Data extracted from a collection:
= = = =
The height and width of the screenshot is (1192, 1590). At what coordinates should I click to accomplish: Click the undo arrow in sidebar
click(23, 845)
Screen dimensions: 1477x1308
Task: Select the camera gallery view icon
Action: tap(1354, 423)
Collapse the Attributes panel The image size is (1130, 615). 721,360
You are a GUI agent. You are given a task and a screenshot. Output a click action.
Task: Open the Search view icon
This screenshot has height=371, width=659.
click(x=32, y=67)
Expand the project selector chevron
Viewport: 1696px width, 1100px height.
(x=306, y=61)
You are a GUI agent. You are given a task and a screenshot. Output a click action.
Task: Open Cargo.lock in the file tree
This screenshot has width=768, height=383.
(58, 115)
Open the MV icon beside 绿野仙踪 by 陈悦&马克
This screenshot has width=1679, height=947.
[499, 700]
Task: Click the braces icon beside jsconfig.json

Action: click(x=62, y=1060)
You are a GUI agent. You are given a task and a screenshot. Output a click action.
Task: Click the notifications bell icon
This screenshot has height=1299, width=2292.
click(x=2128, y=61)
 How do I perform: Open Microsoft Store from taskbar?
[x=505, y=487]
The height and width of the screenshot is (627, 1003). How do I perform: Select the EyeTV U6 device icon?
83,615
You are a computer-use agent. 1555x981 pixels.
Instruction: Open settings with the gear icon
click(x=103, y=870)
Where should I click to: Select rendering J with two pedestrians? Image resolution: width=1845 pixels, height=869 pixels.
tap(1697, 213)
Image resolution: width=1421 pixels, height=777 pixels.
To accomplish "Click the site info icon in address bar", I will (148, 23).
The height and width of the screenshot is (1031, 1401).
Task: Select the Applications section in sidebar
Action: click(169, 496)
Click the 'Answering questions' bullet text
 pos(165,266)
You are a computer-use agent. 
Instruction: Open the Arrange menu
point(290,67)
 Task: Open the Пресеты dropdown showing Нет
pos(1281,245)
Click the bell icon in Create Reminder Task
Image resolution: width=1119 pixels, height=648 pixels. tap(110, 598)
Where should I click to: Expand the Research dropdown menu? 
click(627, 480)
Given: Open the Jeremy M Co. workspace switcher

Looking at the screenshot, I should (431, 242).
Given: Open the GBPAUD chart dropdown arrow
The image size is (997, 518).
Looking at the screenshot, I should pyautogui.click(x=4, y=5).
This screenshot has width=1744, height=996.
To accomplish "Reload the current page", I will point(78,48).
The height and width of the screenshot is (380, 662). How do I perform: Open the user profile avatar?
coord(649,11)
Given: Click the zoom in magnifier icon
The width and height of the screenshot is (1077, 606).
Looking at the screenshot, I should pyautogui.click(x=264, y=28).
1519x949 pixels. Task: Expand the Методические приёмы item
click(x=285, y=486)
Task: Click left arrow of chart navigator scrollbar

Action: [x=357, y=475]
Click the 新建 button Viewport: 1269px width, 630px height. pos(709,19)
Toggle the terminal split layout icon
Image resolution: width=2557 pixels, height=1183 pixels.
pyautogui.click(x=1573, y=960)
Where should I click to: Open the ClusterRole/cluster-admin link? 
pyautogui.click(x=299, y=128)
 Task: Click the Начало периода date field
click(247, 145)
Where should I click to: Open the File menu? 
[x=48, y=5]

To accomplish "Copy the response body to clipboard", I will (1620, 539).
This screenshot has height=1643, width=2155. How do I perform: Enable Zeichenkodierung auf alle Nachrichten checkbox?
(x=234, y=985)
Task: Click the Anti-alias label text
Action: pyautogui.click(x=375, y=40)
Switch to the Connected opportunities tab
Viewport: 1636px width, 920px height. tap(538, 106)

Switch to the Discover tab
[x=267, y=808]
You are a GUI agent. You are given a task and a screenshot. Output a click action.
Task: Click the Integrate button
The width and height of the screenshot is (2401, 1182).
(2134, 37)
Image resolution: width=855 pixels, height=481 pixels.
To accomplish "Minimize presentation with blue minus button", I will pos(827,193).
= = = =
▸ YOUR OBJECTIVE:
Without omitting anything, set down all the entries above again.

▸ EXERCISE ANSWER:
The height and width of the screenshot is (1192, 1590). At what coordinates should I click to accomplish: Click the undo arrow in sidebar
click(23, 845)
Screen dimensions: 1477x1308
Task: Select the camera gallery view icon
Action: tap(1354, 423)
Collapse the Attributes panel The image size is (1130, 615). 721,360
You are a GUI agent. You are given a task and a screenshot. Output a click action.
Task: Open the Search view icon
This screenshot has height=371, width=659.
click(x=32, y=67)
Expand the project selector chevron
Viewport: 1696px width, 1100px height.
(x=306, y=61)
You are a GUI agent. You are given a task and a screenshot. Output a click action.
Task: Open Cargo.lock in the file tree
This screenshot has width=768, height=383.
(58, 115)
Open the MV icon beside 绿野仙踪 by 陈悦&马克
This screenshot has width=1679, height=947.
[499, 700]
Task: Click the braces icon beside jsconfig.json

Action: click(x=62, y=1060)
You are a GUI agent. You are given a task and a screenshot. Output a click action.
Task: Click the notifications bell icon
This screenshot has height=1299, width=2292.
click(x=2128, y=61)
 How do I perform: Open Microsoft Store from taskbar?
[x=505, y=487]
The height and width of the screenshot is (627, 1003). How do I perform: Select the EyeTV U6 device icon?
83,615
You are a computer-use agent. 1555x981 pixels.
Instruction: Open settings with the gear icon
click(x=103, y=870)
Where should I click to: Select rendering J with two pedestrians? Image resolution: width=1845 pixels, height=869 pixels.
tap(1697, 213)
Image resolution: width=1421 pixels, height=777 pixels.
To accomplish "Click the site info icon in address bar", I will (148, 23).
The height and width of the screenshot is (1031, 1401).
Task: Select the Applications section in sidebar
Action: click(169, 496)
Click the 'Answering questions' bullet text
 pos(165,266)
You are a computer-use agent. 
Instruction: Open the Arrange menu
point(290,67)
 Task: Open the Пресеты dropdown showing Нет
pos(1281,245)
Click the bell icon in Create Reminder Task
Image resolution: width=1119 pixels, height=648 pixels. tap(110, 598)
Where should I click to: Expand the Research dropdown menu? 
click(627, 480)
Given: Open the Jeremy M Co. workspace switcher

Looking at the screenshot, I should (431, 242).
Given: Open the GBPAUD chart dropdown arrow
The image size is (997, 518).
Looking at the screenshot, I should pyautogui.click(x=4, y=5).
This screenshot has width=1744, height=996.
To accomplish "Reload the current page", I will point(78,48).
The height and width of the screenshot is (380, 662). How do I perform: Open the user profile avatar?
coord(649,11)
Given: Click the zoom in magnifier icon
The width and height of the screenshot is (1077, 606).
Looking at the screenshot, I should pyautogui.click(x=264, y=28).
1519x949 pixels. Task: Expand the Методические приёмы item
click(x=285, y=486)
Task: Click left arrow of chart navigator scrollbar

Action: [x=357, y=475]
Click the 新建 button Viewport: 1269px width, 630px height. pos(709,19)
Toggle the terminal split layout icon
Image resolution: width=2557 pixels, height=1183 pixels.
pyautogui.click(x=1573, y=960)
Where should I click to: Open the ClusterRole/cluster-admin link? 
pyautogui.click(x=299, y=128)
 Task: Click the Начало периода date field
click(247, 145)
Where should I click to: Open the File menu? 
[x=48, y=5]

To accomplish "Copy the response body to clipboard", I will (1620, 539).
This screenshot has height=1643, width=2155. How do I perform: Enable Zeichenkodierung auf alle Nachrichten checkbox?
(x=234, y=985)
Task: Click the Anti-alias label text
Action: pyautogui.click(x=375, y=40)
Switch to the Connected opportunities tab
Viewport: 1636px width, 920px height. tap(538, 106)

Switch to the Discover tab
[x=267, y=808]
You are a GUI agent. You are given a task and a screenshot. Output a click action.
Task: Click the Integrate button
The width and height of the screenshot is (2401, 1182).
(2134, 37)
Image resolution: width=855 pixels, height=481 pixels.
To accomplish "Minimize presentation with blue minus button", I will pos(827,193).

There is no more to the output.